Re: [PATCH 3/6] KVM: Dirty memory tracking for performant checkpointing and improved live migration

"Cao, Lei" <Lei.Cao@xxxxxxxxxxx> · Wed, 4 May 2016 18:33:03 +0000

On 5/4/2016 1:15 PM, Cao, Lei wrote:
> On 5/4/2016 9:13 AM, Radim Krčmář wrote:
>> 2016-05-04 19:45+1200, Huang, Kai:
>>> On 5/4/2016 2:11 AM, Radim Krčmář wrote:
>>>> 2016-05-03 18:06+1200, Huang, Kai:
>>>>> Actually my concern is, with your new mechanism to track guest dirty pages,
>>>>> there will be two logdirty mechanisms (using bitmap and your per-vcpu list),
>>>>> which I think is not good as it's a little bit redundant, given both
>>>>> mechanisms are used for dirty page logging.
>>>>>
>>>>> I think your main concern of current bitmap mechanism is scanning bitmap
>>>>> takes lots of time, especially when only few pages get dirty, you still have
>>>>> to scan the entire bitmap, which results in bad performance if you runs
>>>>> checkpoint very frequently. My suggestion is, instead of introducing two
>>>>> logdirty data structures, maybe you can try to use another more efficient
>>>>> data structure instead of bitmap for both current logdirty mechanism and
>>>>> your new interfaces. Maybe Xen's log-dirty tree is a good reference.
>>>>
>>>> A sparse structure (buffer, tree, ...) also needs a mechanism to grow
>>>> (store new entries), so concurrent accesses become a problem, because
>>>> there has to be synchronization.  I think that per-vcpu structure
>>>> becomes mandatory when thousands VCPUs dirty memory at the same time.
>>>
>>> Yes synchronization will be needed. But even for per-vcpu structure, we
>>> still need per-vcpu lock to access, say, gfn_list, right? For example, one
>>> thread from userspace trying to get and clear dirty pages would need to loop
>>> all vcpus and acquire each vcpu's lock for gfn_list. (see function
>>> mt_reset_all_gfns in patch 3/6). Looks this is not scalable neither?

**TASKS AND EXERCISES**.
- a) Who is named as an author of a message in the KVM patch thread? List each person once.
- b) In the KVM patch thread, which function from patch 3/6 is cited as an example of a userspace thread looping through all vcpus and acquiring each vcpu's lock?
- c) Carry on the KVM patch thread from its last line.

**RECORDED INFORMATION**.
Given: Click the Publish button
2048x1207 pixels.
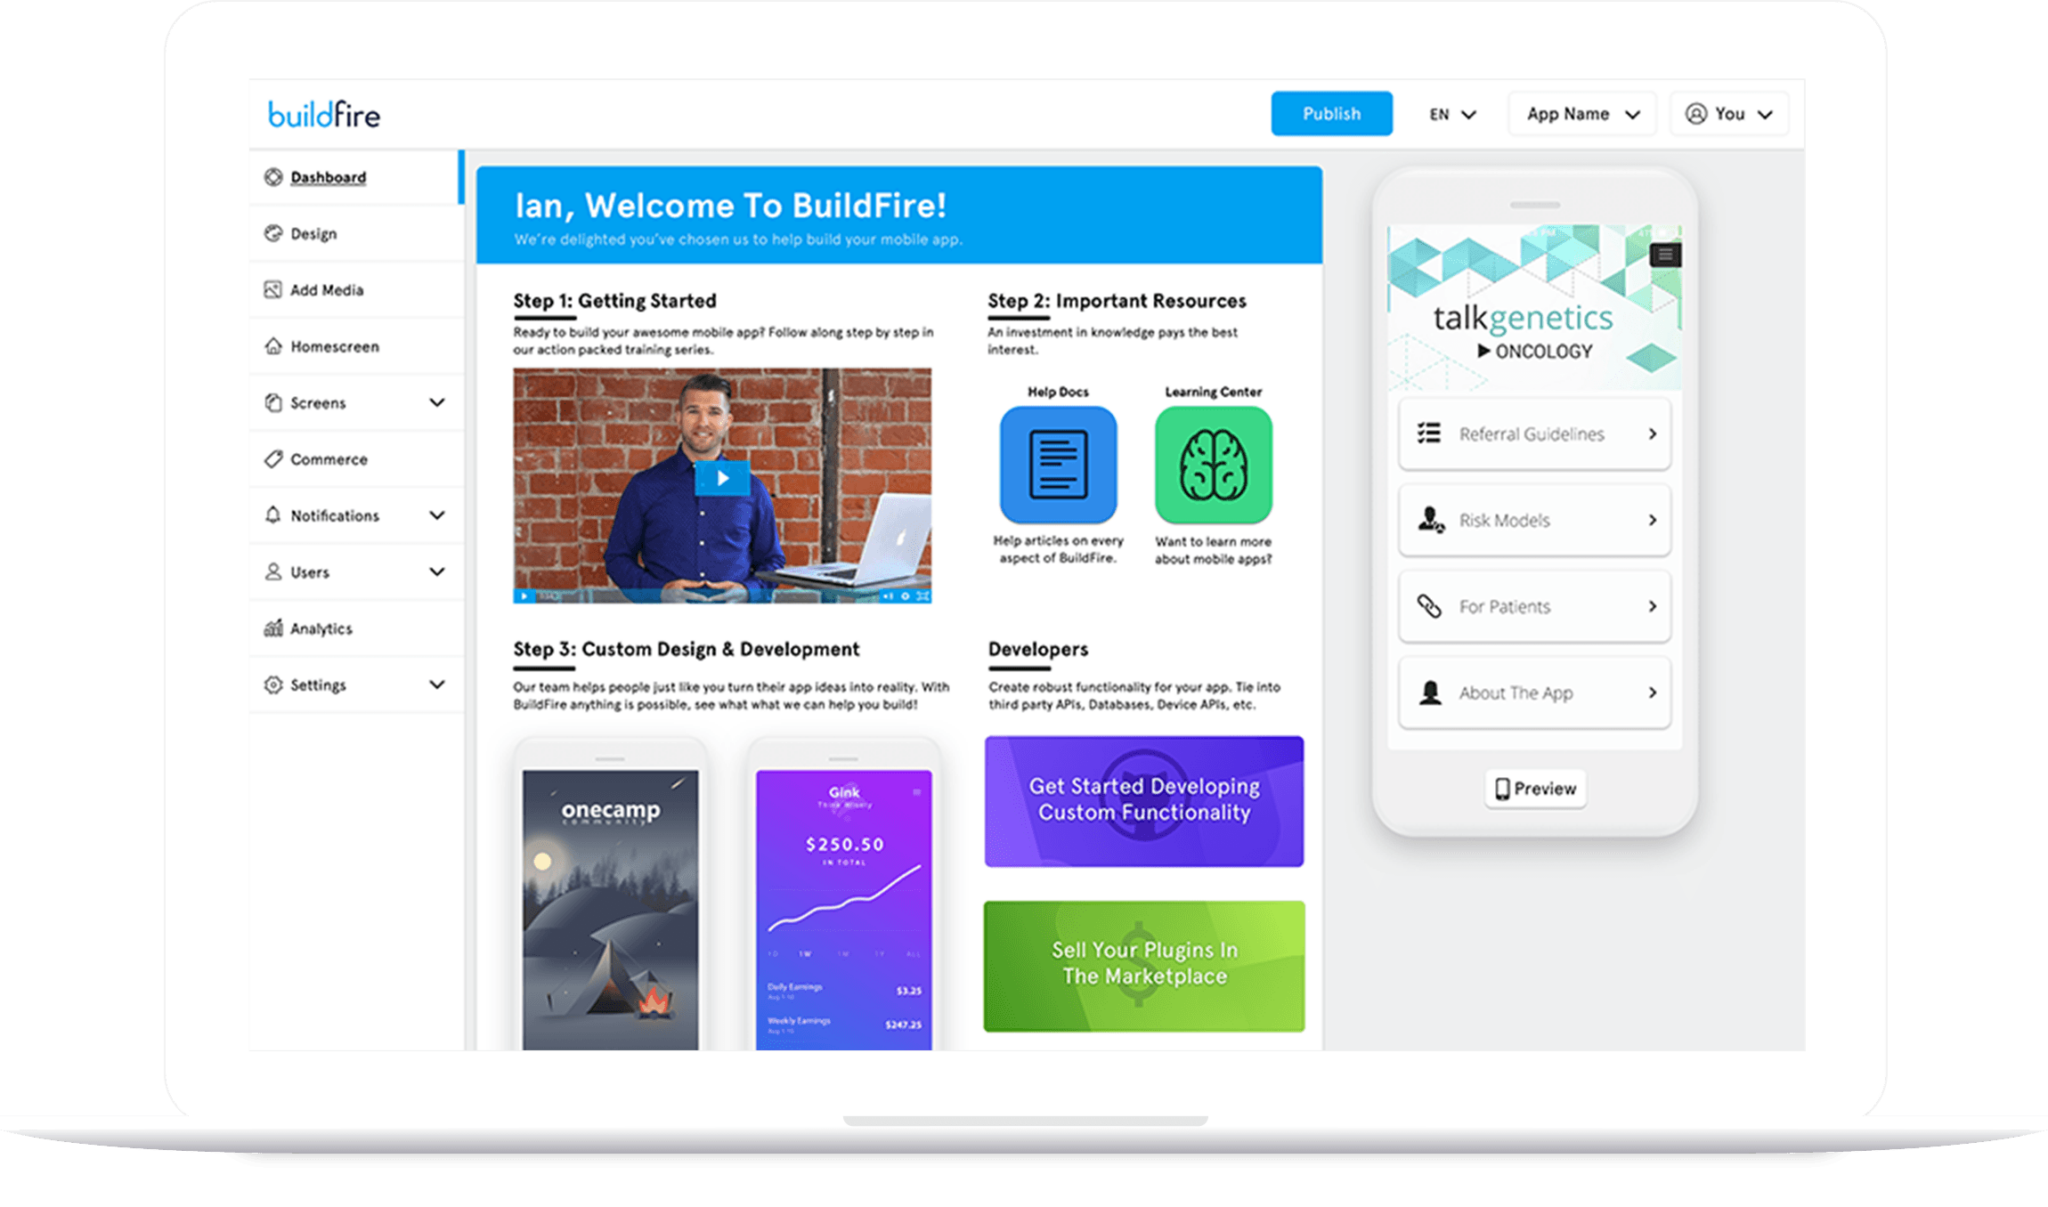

**THE RESPONSES**.
- a) Cao, Lei; Radim Krčmář; Huang, Kai

- b) mt_reset_all_gfns

- c)
>>
>> Coarse locking is optional.  The list can be designed allow concurrent
>> addition and removal (circullar buffer with 3 atomic markers).
>>
>> If we had 'vcpu -> memslot -> structure' then we would design the
>> userspace interface so it would only affect one memslot, which would
>> avoid any scalability issue even if there was a vcpu+memslot lock in
>> each structure.
>>
>>>>>                      Maybe Xen's log-dirty tree is a good reference.
>>>>
>>>> Is there some top-level overview?
>>>>
>>>>> From a glance at the code, it looked like GPA bitmap sparsified with
>>>> radix tree in a manner similar to the page table hierarchy.
>>>
>>> Yes it is just a radix tree. The point is the tree will be pretty small if
>>> there are few dirty pages, so the scanning will be very quick, comparing to
>>> bitmap.
>>
>> Bitmap had slow scanning, but any dynamic structure will have problems
>> with insertion ...
>>
>> I think the tree might work if we pre-allotected bigger chunks to avoid
>> allocation overhead and made it "lockless" (fine grained locking using
>> cmpxchg) to avoid a bottleneck for concurrent writes.
>>
>>>> We should have dynamic sparse dirty log, to avoid wasting memory when
>>>> there are many small memslots, but a linear structure is probably still
>>>> fine.
>>>
>>> The sparse dirty log structure can be allocated when necessary so I don't
>>> think it will waste of memory. Take radix tree as example, if there's no
>>> dirty page in the slot, the pointer to radix can be NULL, or just root
>>> entry.
>>
>> (And we want to waste some memory, because allocations are slow,
>>  tradeoffs, tradeoffs ...)
>>
>>>> We don't care which vcpu dirtied the page, so it seems like a waste to
>>>> have them in the hierarchy, but I can't think of designs where the
>>>> sparse dirty log is rooted in memslot and its updates scale well.
>>>>
>>>> 'memslot -> sparse dirty log' usually evolve into buffering on the VCPU
>>>> side before writing to the memslot or aren't efficient for sparse
>>>> dataset.
>>>>
>>>> Where do you think is the balance between 'memslot -> bitmap' and
>>>> 'vcpu -> memslot -> dirty buffer'?
>>>
>>> In my opinion, we can first try 'memslot -> sparse dirty log'. Cao, Lei
>>> mentioned there were two bottlenecks: bitmap and bad multithread performance
>>> due to mmu_lock. I think 'memslot->sparse dirty log' might help to improve
>>> or solve the bitmap one.
>>
>> The bimap was chosen because it scales well with concurrent writes and
>> it easy to export.  Lei already hit scalability issues with mmu_lock, so
>> I don't expect that we could afford to put all VCPUs onto one lock
>> elsewhere.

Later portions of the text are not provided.